- **SUPPLIED MATERIAL**
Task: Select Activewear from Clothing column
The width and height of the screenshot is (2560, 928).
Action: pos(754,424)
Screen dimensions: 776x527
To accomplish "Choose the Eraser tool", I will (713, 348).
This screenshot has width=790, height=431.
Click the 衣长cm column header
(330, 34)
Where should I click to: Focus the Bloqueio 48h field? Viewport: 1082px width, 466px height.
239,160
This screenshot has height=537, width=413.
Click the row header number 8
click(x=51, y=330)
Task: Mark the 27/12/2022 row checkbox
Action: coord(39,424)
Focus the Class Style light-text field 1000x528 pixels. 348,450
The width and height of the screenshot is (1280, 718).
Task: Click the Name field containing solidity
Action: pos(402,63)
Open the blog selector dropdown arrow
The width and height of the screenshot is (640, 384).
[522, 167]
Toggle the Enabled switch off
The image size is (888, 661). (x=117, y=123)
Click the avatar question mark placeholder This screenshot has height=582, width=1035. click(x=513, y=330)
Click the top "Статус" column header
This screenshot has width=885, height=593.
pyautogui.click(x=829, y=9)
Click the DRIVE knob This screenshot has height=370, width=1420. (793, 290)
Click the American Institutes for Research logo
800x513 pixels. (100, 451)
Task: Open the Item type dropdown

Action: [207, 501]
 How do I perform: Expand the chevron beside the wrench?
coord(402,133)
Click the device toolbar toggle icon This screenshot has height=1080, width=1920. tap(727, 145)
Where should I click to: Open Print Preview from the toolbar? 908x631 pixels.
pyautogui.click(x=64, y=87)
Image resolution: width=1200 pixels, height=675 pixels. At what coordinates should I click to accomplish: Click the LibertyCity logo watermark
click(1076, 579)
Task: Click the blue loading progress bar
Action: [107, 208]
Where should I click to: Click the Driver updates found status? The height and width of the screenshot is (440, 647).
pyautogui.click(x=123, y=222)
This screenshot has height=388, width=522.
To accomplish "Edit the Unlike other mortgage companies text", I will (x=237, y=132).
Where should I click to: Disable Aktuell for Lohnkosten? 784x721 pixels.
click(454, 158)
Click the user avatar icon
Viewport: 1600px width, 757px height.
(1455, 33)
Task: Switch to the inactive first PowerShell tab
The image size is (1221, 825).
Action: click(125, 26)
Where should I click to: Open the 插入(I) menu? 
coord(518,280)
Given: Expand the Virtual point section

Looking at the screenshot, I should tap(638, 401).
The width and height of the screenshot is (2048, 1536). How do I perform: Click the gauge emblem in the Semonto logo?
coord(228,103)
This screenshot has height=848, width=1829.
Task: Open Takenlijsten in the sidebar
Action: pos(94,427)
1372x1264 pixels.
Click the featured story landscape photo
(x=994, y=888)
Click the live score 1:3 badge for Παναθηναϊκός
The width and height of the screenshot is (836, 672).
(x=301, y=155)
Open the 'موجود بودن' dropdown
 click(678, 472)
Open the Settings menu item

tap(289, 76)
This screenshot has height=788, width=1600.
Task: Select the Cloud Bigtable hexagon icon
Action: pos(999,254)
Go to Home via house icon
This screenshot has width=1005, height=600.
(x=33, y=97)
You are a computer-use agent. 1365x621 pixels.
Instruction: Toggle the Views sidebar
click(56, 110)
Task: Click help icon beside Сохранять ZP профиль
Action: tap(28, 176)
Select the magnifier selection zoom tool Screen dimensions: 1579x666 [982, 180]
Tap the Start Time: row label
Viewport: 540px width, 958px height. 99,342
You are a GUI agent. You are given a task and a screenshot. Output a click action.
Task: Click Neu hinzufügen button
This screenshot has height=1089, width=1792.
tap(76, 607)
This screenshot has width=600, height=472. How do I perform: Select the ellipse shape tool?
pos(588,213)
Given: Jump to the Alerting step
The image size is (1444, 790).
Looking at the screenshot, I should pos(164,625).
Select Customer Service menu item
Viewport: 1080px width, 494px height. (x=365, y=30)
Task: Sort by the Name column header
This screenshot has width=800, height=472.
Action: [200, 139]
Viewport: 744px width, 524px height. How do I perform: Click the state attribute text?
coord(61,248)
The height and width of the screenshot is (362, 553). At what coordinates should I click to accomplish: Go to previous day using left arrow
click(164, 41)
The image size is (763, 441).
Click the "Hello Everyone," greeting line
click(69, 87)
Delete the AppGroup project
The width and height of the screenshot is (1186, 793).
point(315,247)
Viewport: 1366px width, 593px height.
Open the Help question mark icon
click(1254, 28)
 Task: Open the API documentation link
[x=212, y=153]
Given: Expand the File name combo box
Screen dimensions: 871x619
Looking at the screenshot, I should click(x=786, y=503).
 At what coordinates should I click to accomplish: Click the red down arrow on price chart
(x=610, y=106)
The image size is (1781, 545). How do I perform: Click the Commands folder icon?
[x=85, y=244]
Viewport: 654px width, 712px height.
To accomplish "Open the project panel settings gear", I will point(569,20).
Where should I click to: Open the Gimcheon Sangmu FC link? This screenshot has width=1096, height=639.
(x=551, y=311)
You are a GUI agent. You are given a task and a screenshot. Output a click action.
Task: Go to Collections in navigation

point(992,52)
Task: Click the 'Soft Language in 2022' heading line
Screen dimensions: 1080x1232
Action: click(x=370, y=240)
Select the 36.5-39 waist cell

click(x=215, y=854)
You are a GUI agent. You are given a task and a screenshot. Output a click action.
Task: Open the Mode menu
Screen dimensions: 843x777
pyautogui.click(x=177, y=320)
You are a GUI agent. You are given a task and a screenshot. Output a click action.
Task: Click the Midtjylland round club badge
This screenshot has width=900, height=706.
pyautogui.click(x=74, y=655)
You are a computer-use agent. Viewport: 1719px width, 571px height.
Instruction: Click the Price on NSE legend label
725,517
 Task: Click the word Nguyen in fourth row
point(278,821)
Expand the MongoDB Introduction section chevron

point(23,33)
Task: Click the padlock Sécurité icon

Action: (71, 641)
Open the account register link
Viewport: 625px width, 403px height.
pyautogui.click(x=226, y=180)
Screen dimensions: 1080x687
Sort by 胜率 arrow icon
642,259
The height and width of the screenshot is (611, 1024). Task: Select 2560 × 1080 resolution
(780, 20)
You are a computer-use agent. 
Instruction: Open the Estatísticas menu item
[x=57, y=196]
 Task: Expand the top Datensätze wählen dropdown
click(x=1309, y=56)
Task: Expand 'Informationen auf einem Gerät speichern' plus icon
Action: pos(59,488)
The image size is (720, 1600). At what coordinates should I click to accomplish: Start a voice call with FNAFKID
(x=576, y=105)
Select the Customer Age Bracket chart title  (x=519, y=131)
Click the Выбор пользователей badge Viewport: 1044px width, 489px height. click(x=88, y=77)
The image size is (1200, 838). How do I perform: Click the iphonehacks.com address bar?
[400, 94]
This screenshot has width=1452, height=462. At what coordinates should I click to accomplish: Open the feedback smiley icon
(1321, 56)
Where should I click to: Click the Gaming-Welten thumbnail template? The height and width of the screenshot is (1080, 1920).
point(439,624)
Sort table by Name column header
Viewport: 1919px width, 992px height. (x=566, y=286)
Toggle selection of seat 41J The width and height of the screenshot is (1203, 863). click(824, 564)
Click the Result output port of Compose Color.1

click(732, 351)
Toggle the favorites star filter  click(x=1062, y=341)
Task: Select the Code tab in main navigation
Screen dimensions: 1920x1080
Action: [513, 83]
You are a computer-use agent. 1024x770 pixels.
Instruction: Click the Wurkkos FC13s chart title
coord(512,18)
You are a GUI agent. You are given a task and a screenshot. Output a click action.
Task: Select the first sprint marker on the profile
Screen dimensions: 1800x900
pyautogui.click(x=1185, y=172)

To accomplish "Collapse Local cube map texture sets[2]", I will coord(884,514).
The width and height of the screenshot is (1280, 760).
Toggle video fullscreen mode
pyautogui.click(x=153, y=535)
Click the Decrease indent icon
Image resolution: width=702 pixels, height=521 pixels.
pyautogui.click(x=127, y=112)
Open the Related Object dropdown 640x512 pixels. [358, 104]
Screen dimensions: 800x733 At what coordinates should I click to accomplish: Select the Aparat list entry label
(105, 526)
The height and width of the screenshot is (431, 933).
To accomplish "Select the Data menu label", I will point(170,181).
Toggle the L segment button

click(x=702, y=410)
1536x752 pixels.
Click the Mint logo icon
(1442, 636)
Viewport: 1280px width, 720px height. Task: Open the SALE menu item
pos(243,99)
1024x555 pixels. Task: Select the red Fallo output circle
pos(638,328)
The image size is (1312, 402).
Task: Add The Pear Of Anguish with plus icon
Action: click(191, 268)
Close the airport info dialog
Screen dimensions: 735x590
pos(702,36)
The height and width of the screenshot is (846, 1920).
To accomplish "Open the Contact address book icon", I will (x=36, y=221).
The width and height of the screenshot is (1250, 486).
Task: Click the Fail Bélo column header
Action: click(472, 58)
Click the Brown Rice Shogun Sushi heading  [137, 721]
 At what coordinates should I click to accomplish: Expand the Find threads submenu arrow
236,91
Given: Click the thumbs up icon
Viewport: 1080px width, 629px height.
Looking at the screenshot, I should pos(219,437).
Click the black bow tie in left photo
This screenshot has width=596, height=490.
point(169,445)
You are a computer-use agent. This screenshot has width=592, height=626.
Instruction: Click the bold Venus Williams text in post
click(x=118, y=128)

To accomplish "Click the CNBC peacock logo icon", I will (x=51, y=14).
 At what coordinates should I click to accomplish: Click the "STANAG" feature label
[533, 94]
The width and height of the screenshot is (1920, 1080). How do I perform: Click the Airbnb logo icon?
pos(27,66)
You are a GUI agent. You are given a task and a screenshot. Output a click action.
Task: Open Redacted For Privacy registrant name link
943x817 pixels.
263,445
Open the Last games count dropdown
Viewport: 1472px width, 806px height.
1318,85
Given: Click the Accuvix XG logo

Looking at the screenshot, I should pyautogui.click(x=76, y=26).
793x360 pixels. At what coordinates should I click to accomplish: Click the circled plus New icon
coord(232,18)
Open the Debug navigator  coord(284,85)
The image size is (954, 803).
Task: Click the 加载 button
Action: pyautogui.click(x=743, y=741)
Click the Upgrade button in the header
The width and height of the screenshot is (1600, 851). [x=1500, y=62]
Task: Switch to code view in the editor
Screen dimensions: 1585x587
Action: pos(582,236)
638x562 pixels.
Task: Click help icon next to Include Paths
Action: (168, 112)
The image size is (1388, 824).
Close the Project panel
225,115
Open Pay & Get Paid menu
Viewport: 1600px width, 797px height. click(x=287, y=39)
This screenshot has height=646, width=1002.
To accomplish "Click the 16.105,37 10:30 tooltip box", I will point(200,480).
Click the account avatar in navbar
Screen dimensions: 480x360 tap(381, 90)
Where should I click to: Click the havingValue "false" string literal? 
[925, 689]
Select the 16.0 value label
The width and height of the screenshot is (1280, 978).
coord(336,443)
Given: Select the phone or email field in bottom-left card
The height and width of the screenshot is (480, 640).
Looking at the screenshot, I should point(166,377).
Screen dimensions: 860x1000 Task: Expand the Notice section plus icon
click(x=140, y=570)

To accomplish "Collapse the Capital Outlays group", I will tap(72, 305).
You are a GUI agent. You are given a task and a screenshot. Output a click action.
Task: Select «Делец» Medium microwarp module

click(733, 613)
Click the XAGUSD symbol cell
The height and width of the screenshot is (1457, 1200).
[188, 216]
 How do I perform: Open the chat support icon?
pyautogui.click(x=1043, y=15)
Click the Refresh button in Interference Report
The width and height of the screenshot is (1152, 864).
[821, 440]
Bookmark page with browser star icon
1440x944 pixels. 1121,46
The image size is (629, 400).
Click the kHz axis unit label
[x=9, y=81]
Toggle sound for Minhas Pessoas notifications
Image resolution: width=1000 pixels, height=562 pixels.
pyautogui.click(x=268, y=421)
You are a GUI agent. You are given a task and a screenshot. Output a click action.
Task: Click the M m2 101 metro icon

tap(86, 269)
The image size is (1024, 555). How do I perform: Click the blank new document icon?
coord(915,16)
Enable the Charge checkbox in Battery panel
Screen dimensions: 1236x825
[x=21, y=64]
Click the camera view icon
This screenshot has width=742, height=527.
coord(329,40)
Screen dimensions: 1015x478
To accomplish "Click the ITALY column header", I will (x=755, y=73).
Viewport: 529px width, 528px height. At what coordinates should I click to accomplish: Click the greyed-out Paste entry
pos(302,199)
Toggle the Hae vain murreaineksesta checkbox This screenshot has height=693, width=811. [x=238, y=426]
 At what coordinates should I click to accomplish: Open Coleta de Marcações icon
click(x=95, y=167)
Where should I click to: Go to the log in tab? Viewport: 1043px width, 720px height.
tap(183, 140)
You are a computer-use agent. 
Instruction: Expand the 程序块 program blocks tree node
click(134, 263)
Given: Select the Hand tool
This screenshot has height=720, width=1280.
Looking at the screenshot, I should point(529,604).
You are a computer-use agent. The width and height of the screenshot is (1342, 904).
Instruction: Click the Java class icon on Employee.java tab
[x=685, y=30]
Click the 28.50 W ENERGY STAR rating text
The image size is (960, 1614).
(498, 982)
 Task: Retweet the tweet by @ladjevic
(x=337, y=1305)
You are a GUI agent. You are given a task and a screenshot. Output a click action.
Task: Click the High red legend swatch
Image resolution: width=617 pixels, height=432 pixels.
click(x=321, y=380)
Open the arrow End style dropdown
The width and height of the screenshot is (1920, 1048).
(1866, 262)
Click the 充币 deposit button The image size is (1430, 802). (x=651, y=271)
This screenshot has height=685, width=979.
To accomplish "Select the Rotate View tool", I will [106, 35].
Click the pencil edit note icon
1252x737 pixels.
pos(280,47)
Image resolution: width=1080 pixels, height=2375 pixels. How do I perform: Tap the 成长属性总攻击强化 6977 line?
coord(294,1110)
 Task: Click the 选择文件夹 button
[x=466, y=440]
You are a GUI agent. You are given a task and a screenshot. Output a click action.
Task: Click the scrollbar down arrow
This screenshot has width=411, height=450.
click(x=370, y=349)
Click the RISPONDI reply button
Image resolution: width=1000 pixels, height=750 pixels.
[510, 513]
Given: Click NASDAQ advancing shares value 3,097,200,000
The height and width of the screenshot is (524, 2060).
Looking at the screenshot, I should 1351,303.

- **PROMPT**
Go through the entries and return each line where the word "computer" occurs.

- **ANSWER FOR THIS EXERCISE**
You are a computer-use agent. 1365x621 pixels.
You are a computer-use agent. Viewport: 1719px width, 571px height.
You are a computer-use agent. 
You are a computer-use agent. 1024x770 pixels.
You are a computer-use agent. This screenshot has width=592, height=626.
You are a computer-use agent. 
You are a computer-use agent. The width and height of the screenshot is (1342, 904).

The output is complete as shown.